→ Reading text
▽
Thiele praised Haskell and Horowitz for their creativity and reassurance. The assemblyman said he also received a letter from Southampton Town Councilwoman Julie Lofstad, whose husband is in the commercial fishing industry, concerned about the impact COVID-19 is having on local business. Once things were in place for the new distribution channel, Thiele released a Facebook post to let his constituents know.
“What I have as an elected official is a megaphone,” Thiele said. “I’m trying to help get the word out and let people know about it. Peter Haskell is one of the leading entrepreneurs as far as the seafood industry goes. He has been very innovated and very creative. At this time, we feel that there is a call to action to adapt, access, and benefit from our vibrant local resources. State and federal funding is great, but we also have to be locally self-reliant when addressing these kinds of situations.”
Thiele, Haskell, and others, like Hummel, are hoping this new system is supported.
△
→ Exercise
In the text above about the local seafood distribution channel, who wrote to Thiele with concerns about the impact of COVID-19 on local business?

→ Listed records
▽
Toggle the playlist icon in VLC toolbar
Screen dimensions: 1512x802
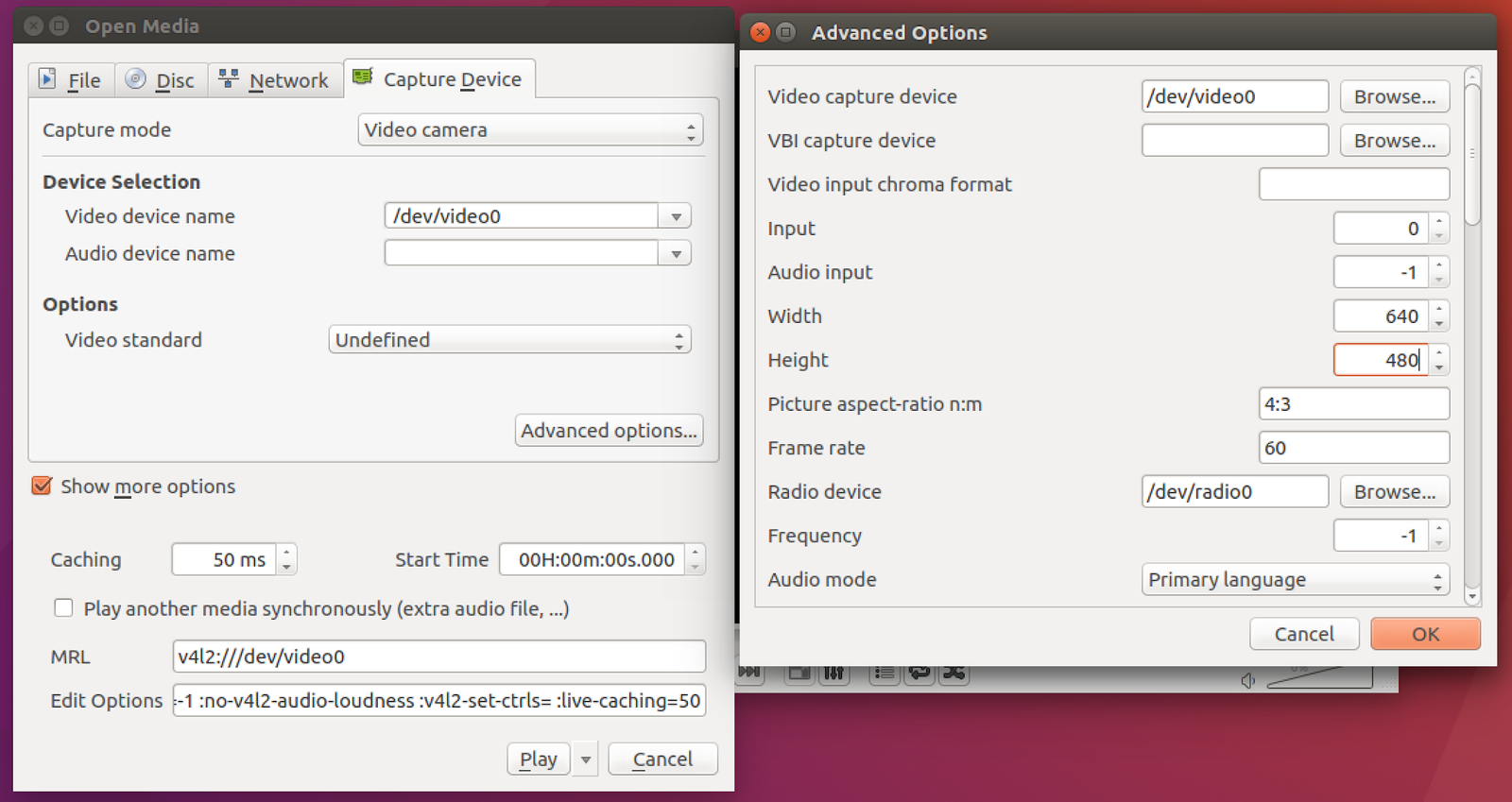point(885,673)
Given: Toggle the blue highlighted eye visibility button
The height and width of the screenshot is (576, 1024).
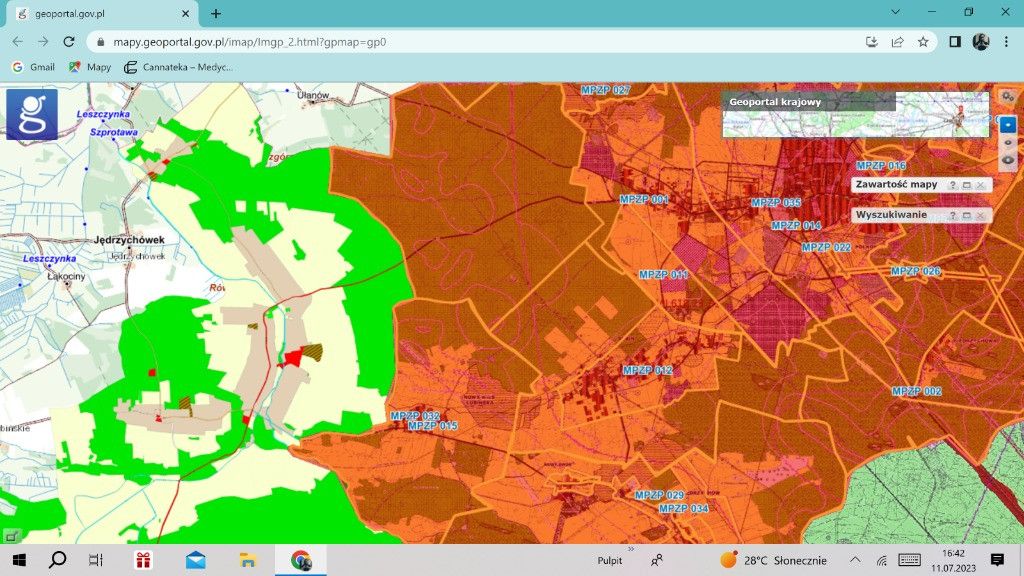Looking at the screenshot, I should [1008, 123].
△
▽
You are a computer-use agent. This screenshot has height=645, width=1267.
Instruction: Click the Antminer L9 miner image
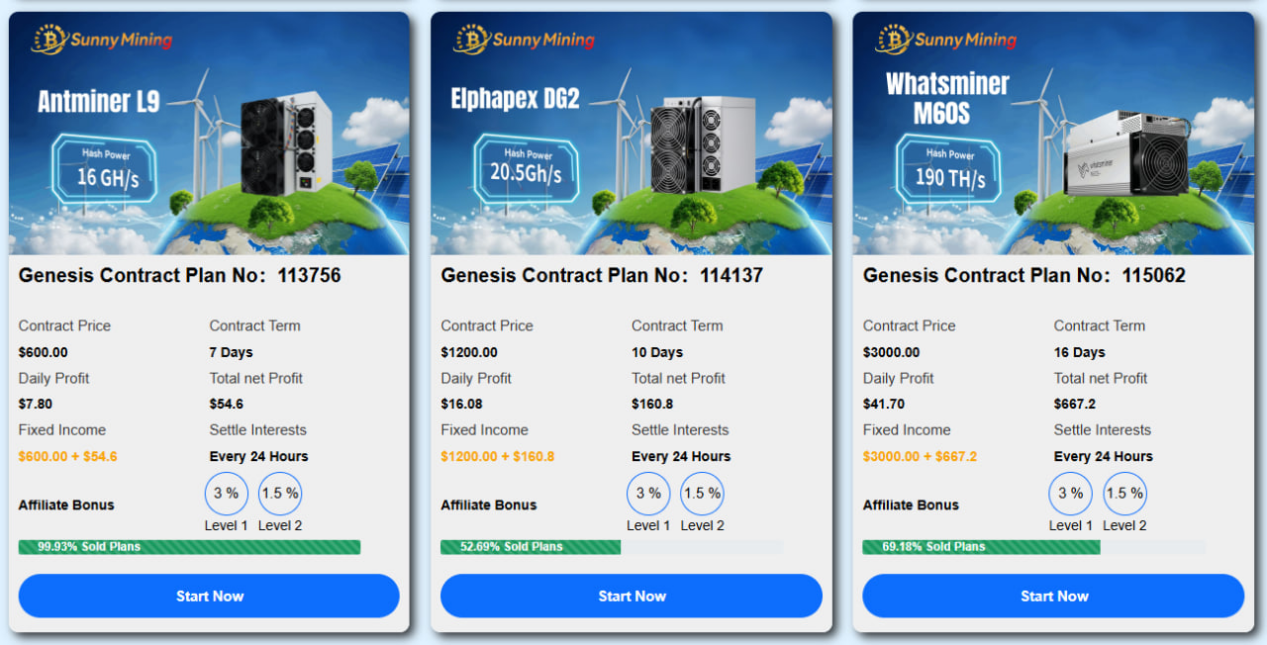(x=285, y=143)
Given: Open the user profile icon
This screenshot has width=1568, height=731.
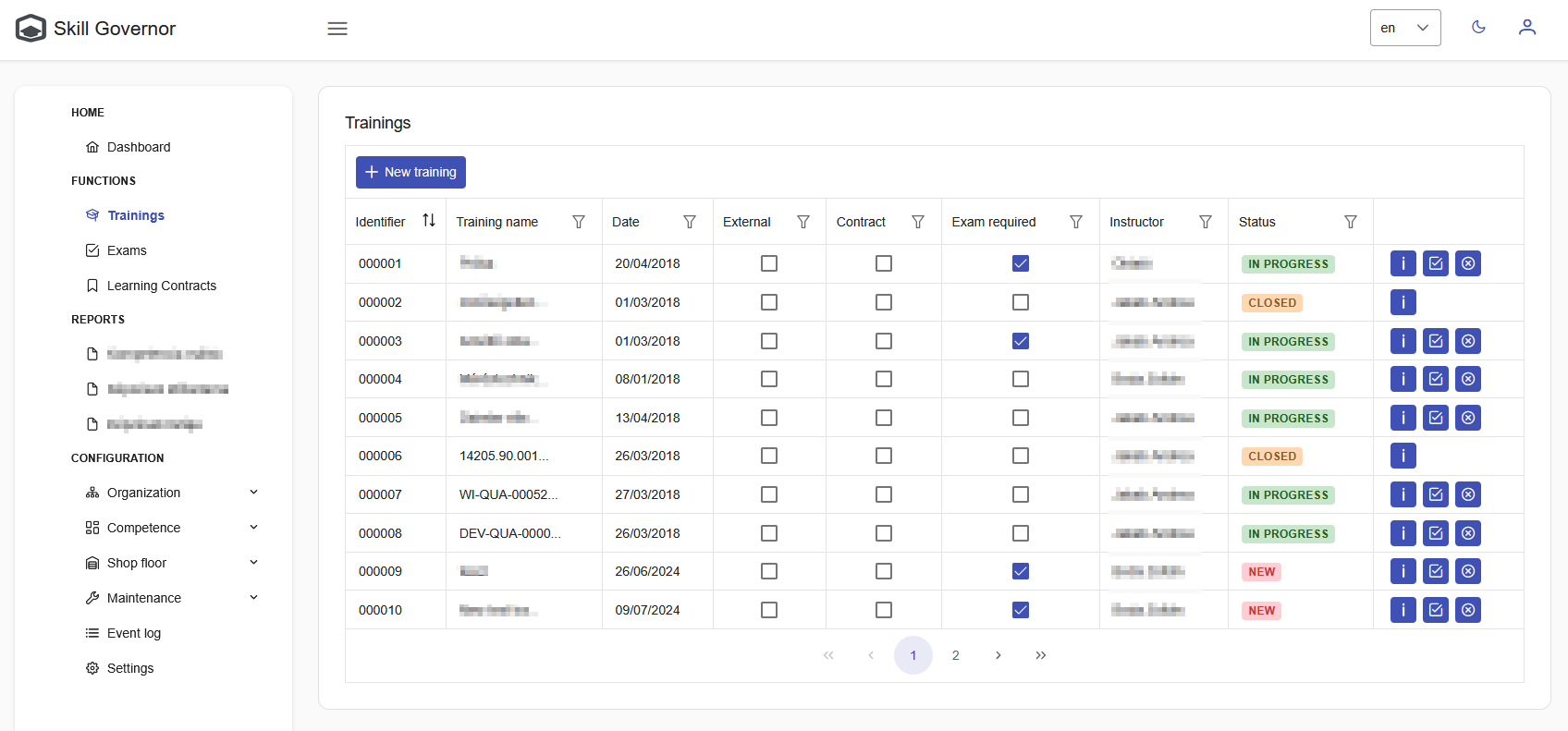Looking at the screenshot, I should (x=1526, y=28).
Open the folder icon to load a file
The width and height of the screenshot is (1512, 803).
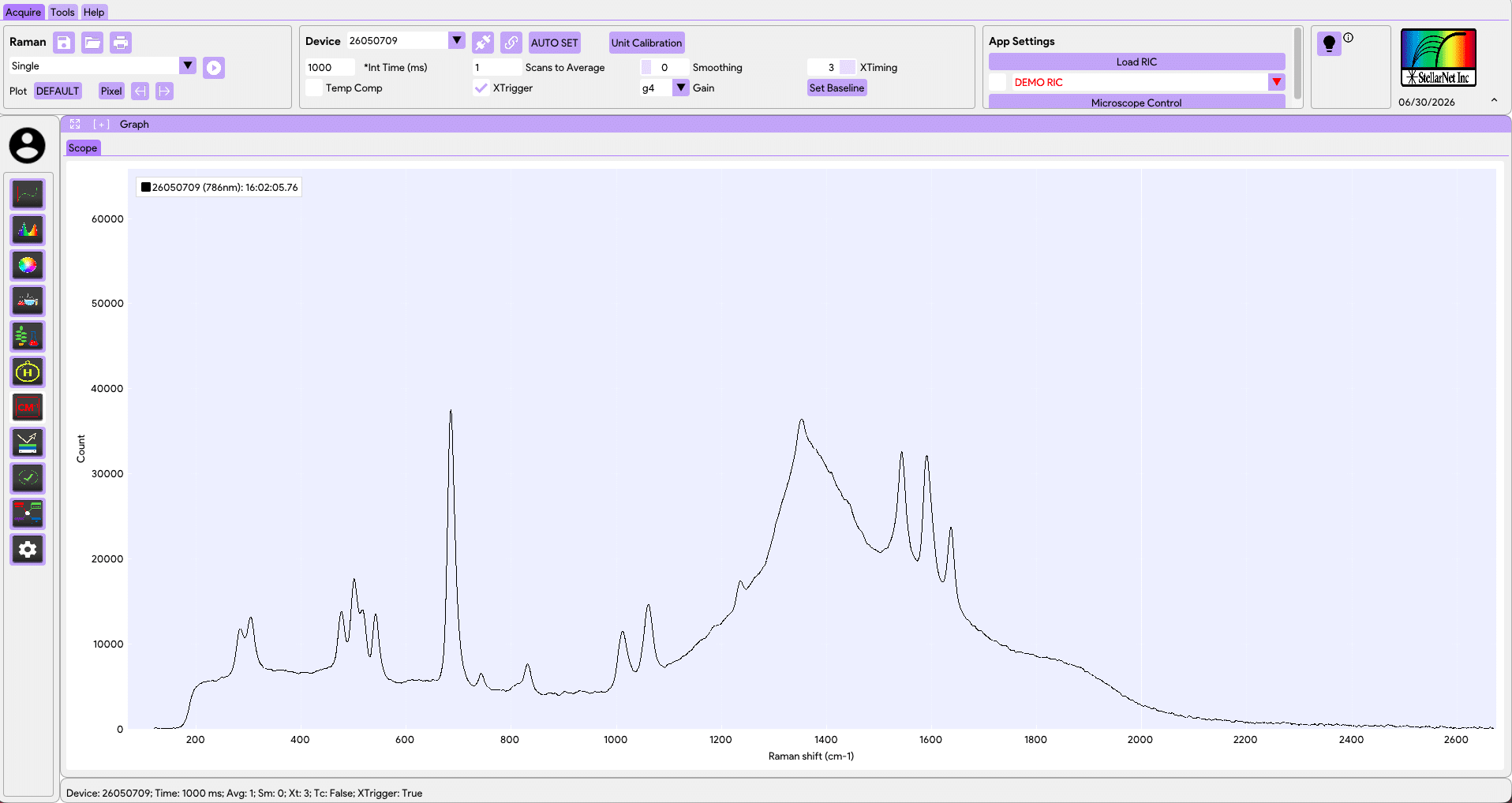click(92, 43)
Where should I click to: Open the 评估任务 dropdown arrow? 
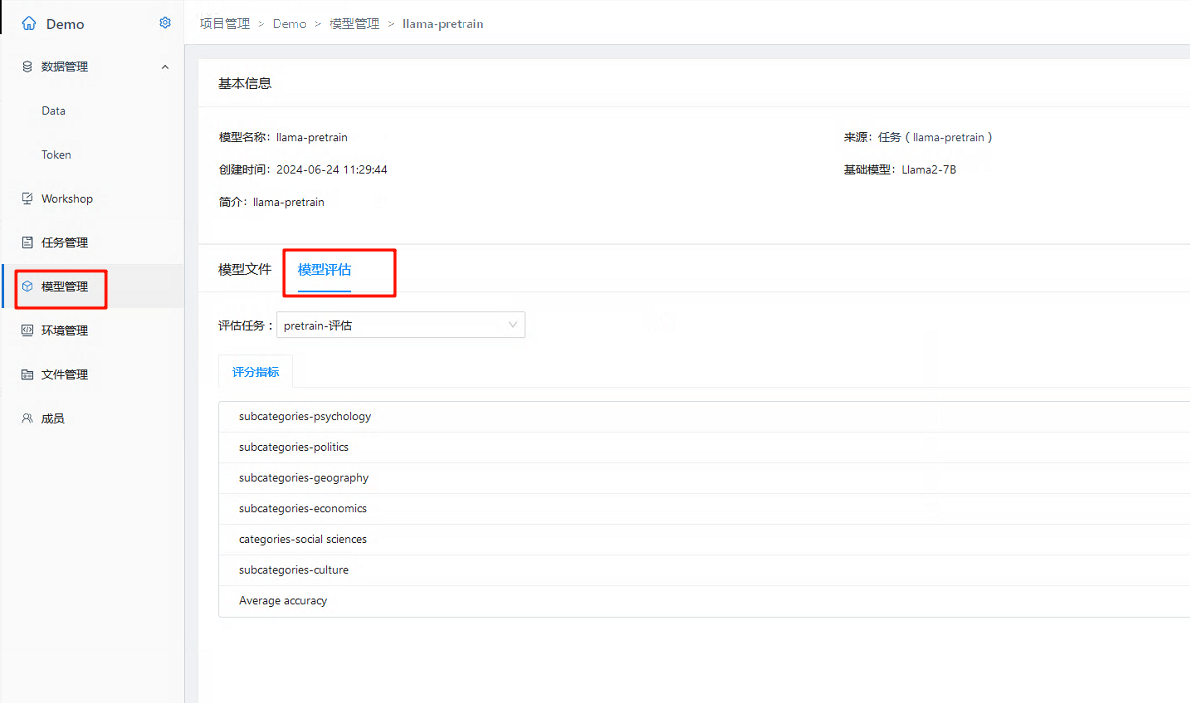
△
→ Output of the task
Southampton Town Councilwoman Julie Lofstad